Computerized supported transrectal ultrasound (C-TRUS) in the diagnosis of prostate cancer

In the diagnosis of prostate cancer digital rectal examination and transrectal ultrasound (TRUS) are the most utilized methods for clinical evaluation. However, both methods are not able to differentiate between benign and malignant findings with a high amount of certainty. Nevertheless, TRUS is an excellent tool to guide biopsies in practically any region of the prostate. The most significant problem of visual TRUS interpretation is the lack of specificity, especially being an inexperienced user. In order to enhance the diagnostic capabilities of TRUS we developed a computerized analysis of the TRUS signal information (C-TRUS/ANNA), which was validated by the pathohistologic findings of radical prostatectomies.
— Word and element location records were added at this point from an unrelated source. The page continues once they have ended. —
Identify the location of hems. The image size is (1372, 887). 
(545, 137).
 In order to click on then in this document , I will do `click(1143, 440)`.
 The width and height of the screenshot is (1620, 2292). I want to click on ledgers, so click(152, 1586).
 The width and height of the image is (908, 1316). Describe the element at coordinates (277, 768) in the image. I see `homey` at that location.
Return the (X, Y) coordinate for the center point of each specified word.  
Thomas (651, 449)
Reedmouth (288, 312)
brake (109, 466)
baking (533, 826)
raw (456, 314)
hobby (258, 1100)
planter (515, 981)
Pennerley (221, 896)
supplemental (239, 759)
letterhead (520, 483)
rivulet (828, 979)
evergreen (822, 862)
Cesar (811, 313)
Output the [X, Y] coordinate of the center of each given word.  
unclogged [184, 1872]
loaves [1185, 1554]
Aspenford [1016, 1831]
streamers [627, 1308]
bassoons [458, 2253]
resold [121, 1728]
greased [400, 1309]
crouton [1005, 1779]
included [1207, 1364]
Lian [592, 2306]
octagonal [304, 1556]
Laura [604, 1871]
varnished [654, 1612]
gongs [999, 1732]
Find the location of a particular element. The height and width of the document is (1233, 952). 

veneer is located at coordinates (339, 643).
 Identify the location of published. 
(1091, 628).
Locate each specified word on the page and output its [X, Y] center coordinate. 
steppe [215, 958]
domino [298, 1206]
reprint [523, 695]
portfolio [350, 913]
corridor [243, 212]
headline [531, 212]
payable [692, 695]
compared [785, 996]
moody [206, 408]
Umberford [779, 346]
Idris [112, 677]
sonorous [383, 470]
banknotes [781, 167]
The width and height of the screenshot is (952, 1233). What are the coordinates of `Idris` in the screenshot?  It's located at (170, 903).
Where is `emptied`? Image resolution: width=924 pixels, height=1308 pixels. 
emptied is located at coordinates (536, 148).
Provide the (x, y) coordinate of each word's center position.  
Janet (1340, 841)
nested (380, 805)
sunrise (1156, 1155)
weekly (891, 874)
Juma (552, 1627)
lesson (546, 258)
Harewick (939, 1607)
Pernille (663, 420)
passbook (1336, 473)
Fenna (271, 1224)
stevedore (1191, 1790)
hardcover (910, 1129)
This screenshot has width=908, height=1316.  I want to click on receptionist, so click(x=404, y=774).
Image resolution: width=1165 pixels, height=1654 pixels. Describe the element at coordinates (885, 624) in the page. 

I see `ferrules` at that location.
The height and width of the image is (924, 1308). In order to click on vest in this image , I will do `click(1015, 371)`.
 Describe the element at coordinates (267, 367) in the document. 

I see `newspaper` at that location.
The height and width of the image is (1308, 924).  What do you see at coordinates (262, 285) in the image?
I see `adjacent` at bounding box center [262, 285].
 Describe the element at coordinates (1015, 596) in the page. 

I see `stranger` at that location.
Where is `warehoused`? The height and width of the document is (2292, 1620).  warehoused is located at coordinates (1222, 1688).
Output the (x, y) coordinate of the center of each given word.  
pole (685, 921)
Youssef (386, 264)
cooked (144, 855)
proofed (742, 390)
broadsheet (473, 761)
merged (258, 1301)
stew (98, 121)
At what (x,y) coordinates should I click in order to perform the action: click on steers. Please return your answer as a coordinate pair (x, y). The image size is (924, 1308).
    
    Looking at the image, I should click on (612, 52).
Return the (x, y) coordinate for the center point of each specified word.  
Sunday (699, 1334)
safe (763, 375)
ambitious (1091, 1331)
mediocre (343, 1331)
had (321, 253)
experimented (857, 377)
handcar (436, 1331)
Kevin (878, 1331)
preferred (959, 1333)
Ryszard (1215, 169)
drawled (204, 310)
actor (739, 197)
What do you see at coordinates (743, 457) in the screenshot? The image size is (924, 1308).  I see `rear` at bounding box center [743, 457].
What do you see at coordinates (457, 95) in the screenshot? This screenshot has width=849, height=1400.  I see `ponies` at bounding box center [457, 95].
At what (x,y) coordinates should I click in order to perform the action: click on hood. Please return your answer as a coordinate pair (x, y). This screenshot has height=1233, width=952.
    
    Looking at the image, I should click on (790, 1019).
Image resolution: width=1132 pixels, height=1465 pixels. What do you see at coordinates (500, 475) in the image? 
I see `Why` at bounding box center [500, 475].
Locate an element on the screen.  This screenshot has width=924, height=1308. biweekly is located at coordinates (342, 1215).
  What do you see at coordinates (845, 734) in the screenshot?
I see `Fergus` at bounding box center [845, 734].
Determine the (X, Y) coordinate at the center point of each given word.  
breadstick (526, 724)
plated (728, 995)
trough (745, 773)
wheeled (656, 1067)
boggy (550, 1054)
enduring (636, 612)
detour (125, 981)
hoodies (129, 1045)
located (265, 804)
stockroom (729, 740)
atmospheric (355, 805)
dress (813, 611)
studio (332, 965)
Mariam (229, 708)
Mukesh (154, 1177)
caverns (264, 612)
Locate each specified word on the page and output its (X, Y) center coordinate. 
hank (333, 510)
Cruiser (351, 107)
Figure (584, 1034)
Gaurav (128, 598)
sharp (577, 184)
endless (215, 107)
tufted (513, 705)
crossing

The question was asked: Can C-TRUS detect cancer that has been missed by even multiple systematic biopsies? The entrance criteria was prior negative systematic random biopsies regardless of number of biopsy sessions or number of individual biopsy cores. Five C-TRUS subvisual algorithms were utilized to evaluate the information of the ultrasound signal. The most suspicious regions were marked by C-TRUS and biopsied by guiding a needle into that specific location. In this study 132 with a history of 6-72 negative systematic random biopsies (median: 12 cores) were evaluated by C-TRUS. The PSA ranged from 3.1-36 ng/ml with a median of 9.01 ng/ml. C-TRUS detected in 66 (50%) of these 132 patients cancer by targeted biopsies. In thes 66 men the median number of negative biopsy sessions were two and a median of 12 biopsy cores had been taken. From the literature, we would expect a cancer detection rate in this group with systematic sextant biopsies of about 7%. Only five of the detected carcinomas showed a Gleason Score (GS) of 5, were as 25 had a GS of 6,22 a GS of 7 and 15 a GS above 7. The results of this prospective clinical trail indicate that C-TRUS is able to identify clinically significant cancers that were missed by even multiple systematic random biopsies. In addition, the concept of searching for strategies that utilize expertise and refinement of imaging modalities is supported rather than just elevating the number of random biopsies (i.e. 141 cores in one session).